Zugegeben, als mir klar wurde, dass sich die amerikanische Autorin mit dem Thema Nationalsozialsmus auseinander setzt, habe ich mit den Augen gerollt und einfach nur gehofft, dass sie sich nicht für die USA typischen Nazi-Klischees verliert. Denn wie kann eine Amerikanerin sich solch einem für deutsches Publikum immer noch schweren Themas gewissenhaft annehmen?
Doch Jodi Picoult hat mich überrascht. Ohne Klischee, ohne Patriotismus, ja selbst ohne erhobene Moralkeule lässt sie Minka und Josef ihre jeweiligen Geschichten erzählen. Während Josef von seiner Zeit bei der HJ und seiner Karriere bei der SS berichtet, zeigt Minka, wie es sich anfühlte, im Polen der 30er und 40er Jahre leben zu müssen. Beide Sichtweisen sind so eindringlich, so gefühlsecht und so realitätsnah erzählt, dass ich nur schwer wieder aus der Vergangenheit auftauchen konnte um mich meinem Alltag zu widmen.
Die Autorin schafft es spielend, dass ich den Täter als Menschen sehe, als normale Person, die einfach nur das getan hat, was alle tun. Ich hatte Mitgefühl für Josef und habe ihn nach Minkas Erzählungen gehasst, weil sie ein Bild von ihm zeichnete, das so gar nicht zu seinen Berichten passen wollte. Und hier zeigt Jodi Picoult die Schwierigkeit der Vergangenheitsbewältigung: Ein jeder kennt nur seine Sicht und solang man nicht offen dafür ist, die andere Seite zu hören, so lang werden es Hass und Wut leicht haben, Herzen zu erobern und zu besetzen.

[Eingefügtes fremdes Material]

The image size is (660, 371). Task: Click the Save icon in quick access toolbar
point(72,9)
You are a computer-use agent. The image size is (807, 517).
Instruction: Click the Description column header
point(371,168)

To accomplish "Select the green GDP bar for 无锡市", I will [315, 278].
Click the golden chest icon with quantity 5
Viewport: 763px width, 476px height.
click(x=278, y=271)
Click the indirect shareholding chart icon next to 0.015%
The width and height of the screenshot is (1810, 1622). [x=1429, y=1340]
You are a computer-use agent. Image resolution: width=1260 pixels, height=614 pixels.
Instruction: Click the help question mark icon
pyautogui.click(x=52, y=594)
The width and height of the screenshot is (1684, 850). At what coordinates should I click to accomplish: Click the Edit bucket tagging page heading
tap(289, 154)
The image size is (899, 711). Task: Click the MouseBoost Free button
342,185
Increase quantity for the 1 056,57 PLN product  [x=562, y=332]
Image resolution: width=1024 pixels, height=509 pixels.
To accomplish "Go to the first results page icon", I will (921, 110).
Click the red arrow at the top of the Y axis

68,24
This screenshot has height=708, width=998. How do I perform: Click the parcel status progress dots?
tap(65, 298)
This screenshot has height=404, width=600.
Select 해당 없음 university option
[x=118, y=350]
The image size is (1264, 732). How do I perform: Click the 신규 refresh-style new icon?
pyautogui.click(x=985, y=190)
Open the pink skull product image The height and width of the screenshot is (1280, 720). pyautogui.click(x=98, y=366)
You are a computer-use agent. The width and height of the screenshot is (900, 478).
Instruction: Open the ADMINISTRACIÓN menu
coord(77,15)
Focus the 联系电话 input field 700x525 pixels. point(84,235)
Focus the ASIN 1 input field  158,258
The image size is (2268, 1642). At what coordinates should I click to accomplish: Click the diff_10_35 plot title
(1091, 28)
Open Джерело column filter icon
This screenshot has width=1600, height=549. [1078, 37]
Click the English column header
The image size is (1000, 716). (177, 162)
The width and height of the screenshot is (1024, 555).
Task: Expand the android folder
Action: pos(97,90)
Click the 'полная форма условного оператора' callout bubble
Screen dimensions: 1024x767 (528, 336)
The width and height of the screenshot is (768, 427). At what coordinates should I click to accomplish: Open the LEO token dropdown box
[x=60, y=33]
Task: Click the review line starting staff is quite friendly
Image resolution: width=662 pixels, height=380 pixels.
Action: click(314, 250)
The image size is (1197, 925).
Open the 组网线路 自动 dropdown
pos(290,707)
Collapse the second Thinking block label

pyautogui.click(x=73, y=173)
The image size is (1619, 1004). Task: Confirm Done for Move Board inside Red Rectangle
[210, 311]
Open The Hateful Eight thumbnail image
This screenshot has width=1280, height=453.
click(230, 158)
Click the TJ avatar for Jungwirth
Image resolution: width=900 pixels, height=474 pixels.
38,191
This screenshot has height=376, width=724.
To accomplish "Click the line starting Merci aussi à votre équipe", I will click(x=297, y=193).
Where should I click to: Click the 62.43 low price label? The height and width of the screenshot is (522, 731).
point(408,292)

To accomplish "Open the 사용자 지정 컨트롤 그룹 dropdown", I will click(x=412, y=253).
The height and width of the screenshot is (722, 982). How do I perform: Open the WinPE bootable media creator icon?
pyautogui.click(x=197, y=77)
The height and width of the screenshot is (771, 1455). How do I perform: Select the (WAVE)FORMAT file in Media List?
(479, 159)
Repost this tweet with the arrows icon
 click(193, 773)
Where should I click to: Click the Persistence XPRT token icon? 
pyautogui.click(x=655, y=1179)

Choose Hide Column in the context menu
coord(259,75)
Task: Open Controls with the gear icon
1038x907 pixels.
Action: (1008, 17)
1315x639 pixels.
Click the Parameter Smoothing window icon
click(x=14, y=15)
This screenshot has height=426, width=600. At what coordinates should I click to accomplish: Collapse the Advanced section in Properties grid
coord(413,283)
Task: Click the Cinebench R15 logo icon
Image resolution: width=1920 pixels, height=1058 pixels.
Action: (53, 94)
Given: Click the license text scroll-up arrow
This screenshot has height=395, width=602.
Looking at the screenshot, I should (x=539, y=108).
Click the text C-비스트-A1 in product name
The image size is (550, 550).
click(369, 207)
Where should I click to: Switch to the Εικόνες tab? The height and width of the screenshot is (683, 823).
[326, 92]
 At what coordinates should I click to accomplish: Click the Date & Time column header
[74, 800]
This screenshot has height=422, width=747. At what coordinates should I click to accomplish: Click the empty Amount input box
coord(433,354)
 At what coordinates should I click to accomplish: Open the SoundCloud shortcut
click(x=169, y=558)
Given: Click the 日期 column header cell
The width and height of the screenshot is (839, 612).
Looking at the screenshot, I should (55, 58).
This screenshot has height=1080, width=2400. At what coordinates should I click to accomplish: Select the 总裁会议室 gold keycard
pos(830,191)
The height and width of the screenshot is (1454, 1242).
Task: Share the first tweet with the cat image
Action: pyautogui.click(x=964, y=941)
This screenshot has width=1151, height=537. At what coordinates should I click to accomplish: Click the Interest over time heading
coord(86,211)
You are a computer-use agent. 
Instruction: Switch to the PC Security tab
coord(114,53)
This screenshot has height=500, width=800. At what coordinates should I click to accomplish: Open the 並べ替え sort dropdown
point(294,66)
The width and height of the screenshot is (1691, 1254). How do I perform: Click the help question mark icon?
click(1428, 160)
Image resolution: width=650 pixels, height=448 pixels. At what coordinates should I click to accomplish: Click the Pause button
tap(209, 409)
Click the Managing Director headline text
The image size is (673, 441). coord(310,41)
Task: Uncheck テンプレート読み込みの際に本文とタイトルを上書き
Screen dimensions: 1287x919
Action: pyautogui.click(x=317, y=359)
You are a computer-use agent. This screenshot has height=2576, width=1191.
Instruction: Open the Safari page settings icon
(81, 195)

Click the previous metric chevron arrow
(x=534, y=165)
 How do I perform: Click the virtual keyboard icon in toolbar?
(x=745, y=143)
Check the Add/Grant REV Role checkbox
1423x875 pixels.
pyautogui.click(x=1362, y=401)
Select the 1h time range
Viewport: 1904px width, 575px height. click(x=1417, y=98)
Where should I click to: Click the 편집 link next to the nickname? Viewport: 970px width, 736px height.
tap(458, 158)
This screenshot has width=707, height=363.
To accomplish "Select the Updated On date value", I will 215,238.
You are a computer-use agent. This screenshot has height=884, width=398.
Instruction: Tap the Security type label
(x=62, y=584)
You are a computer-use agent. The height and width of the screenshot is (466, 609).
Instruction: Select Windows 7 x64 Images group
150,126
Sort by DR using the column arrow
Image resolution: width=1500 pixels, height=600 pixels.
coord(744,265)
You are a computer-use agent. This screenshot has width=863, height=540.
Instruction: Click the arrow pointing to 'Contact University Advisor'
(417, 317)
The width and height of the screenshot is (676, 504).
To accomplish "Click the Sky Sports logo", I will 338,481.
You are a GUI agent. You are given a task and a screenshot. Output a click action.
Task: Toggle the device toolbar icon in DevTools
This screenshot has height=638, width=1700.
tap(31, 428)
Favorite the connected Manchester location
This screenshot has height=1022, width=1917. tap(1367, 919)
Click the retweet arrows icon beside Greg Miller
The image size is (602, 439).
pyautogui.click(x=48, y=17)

Normalerweise höre ich beim Lesen Naturklänge oder sogenannte Study Music. Bei diesem Roman ging es nicht. Ich musste mich voll und ganz auf das Geschehen konzentrieren und darin versinken. Daher bemerkte ich auch nicht, wie die Zeit verging, so dass ich das Buch innerhalb von 2 Tagen fertig gelesen habe. Es ist beileibe keine leichte oder einfache Lektüre. Dennoch bin ich sehr froh, es gelesen zu haben. Jodi Picoult beweist mit ihrem Roman unter anderem, was Vergebung, Sühne und Schuld bedeutet, egal in welchem System man zuhause ist.
Der Stil der Autorin ist sehr gut und flüssig zu lesen. Ihre Erzählweise hat mich Seite um Seite gebannt, so eindringlich und mit dem nötigen Blick für Emotionen berichtet sie mit ihren Figuren.
Fazit: nicht einfach, nicht locker-flockig, dafür aber umso berührender. Lesen!!